First, the Chinese solar market has experienced such rapid growth in recent years that tariffs aren’t going to make a difference.
In other words, China’s solar growth is so explosive, it will easily outgrow any slowdown the U.S. tariff causes.
China is not only the largest exporter of solar panels in the world, but it is also the world’s largest consumer of solar energy.
Even if Chinese exports of solar panels dropped in the short term, the potential in the long term is more important.
You see, China consumes 5.9 kWh of electricity annually, which is 50% more than that used in the United States. To meet its massive demand for energy, the country has been pushing a solar energy solution.
In just the past year, China completed construction on both the world’s largest floating solar farm and the largest traditional solar farm in the world. Combined, these farms generate enough power to sustain 215,000 homes. This would be the equivalent of the entire city of Richmond, Va., running on solar power.
But even with China’s solar dominance, there is even more potential for solar energy growth out of China.
Solar power in China currently accounts for just 5% of the country’s total energy production, while coal is responsible for 59% of the country’s energy.
If China’s solar energy use expands to even a half of the share of its coal use, the growth in the solar industry will be mind-blowing.
In fact, Wood MacKenzie has forecast that the solar power generation out of China will grow by a staggering 700% by 2035.
The second reason why buying solar stocks in Chinese companies is still a good idea is because solar panel prices are rapidly dropping.
That means a 30% tariff won’t hurt imports for long.
The cost of solar panels has fallen almost 80% since 2010. And prices fell 20% between 2016 and 2017 alone.
As the technology related to the solar industry improves, the costs associated with development and installation will also drop. Since these costs are plummeting, a 30% tariff isn’t going to make much of a difference and certainly won’t slow down China’s booming solar industry over the long term.
This can only mean that there are profits on the horizon for investors who are ready to buy the best Chinese energy stock at a significant discount.
And we have the best Chinese solar stock to buy in 2018 right here.
Our Top Pick Among the Best Solar Stocks in 2018
The company is one of the world’s premier solar concerns, and it is now available to investors at a major discount.
JKS is currently trading at $18.69, which is 25% below its 2018 high of $25.05 on Jan. 2.
But this “sale” on JKS shares won’t last long.
In just over 10 years, JinkoSolar has expanded to become the world’s third-largest producer of PV cells by capacity.
And it’s only growing from there.
In Q1 2017, the company became the first producer of PV cells to ship over two gigawatts in one quarter. Astoundingly, it beat that record the very next quarter, with a shipment of 2.8 gigawatts.
Considering the growth in the industry producing Chinese solar cells, these records aren’t surprising. But JKS has also proven to be one of the best solar manufacturers in the business.

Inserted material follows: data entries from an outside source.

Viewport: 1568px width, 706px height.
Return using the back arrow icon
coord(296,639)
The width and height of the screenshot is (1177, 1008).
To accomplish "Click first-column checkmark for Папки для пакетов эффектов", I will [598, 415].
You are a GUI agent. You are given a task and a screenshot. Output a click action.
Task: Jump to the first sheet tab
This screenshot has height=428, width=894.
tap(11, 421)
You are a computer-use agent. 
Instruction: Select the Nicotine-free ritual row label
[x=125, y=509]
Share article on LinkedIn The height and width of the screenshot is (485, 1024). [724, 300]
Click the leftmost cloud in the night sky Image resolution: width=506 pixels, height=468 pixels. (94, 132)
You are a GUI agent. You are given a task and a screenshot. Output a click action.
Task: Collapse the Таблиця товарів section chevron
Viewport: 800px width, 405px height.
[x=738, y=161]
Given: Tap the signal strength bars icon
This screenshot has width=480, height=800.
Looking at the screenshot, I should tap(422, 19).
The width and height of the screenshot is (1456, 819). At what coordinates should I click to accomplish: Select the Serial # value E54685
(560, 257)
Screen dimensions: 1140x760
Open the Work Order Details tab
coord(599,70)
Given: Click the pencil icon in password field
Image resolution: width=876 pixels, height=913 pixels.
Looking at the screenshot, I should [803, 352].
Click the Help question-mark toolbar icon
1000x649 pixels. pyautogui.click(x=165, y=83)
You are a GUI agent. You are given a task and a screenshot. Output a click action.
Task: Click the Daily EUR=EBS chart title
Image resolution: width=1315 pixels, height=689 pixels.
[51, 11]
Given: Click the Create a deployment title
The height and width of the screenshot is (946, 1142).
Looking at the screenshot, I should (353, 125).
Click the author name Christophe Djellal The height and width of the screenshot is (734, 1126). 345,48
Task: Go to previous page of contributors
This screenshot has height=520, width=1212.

Money Morning Global Energy Strategist Dr. Kent Moors believes that JinkoSolar is perfectly positioned for gains thanks to its positive relations with the Chinese government and its existing global operations.
This means that JKS is poised to continue its growth alongside that 700% solar industry growth forecast from China.
And since China is already manufacturing 60% of the PV cells in the world, the company is ideally positioned to take on additional growth as more and more consumers, businesses, and governments make the switch to solar energy.
In fact, the EIA still forecasts that the United States will increase its solar production by more than 500% over the next two decades.
With or without a tariff, the United States will continue to import solar panels and other PV technology, which will be a boon for a company like JKS and investors who choose to invest in solar stock.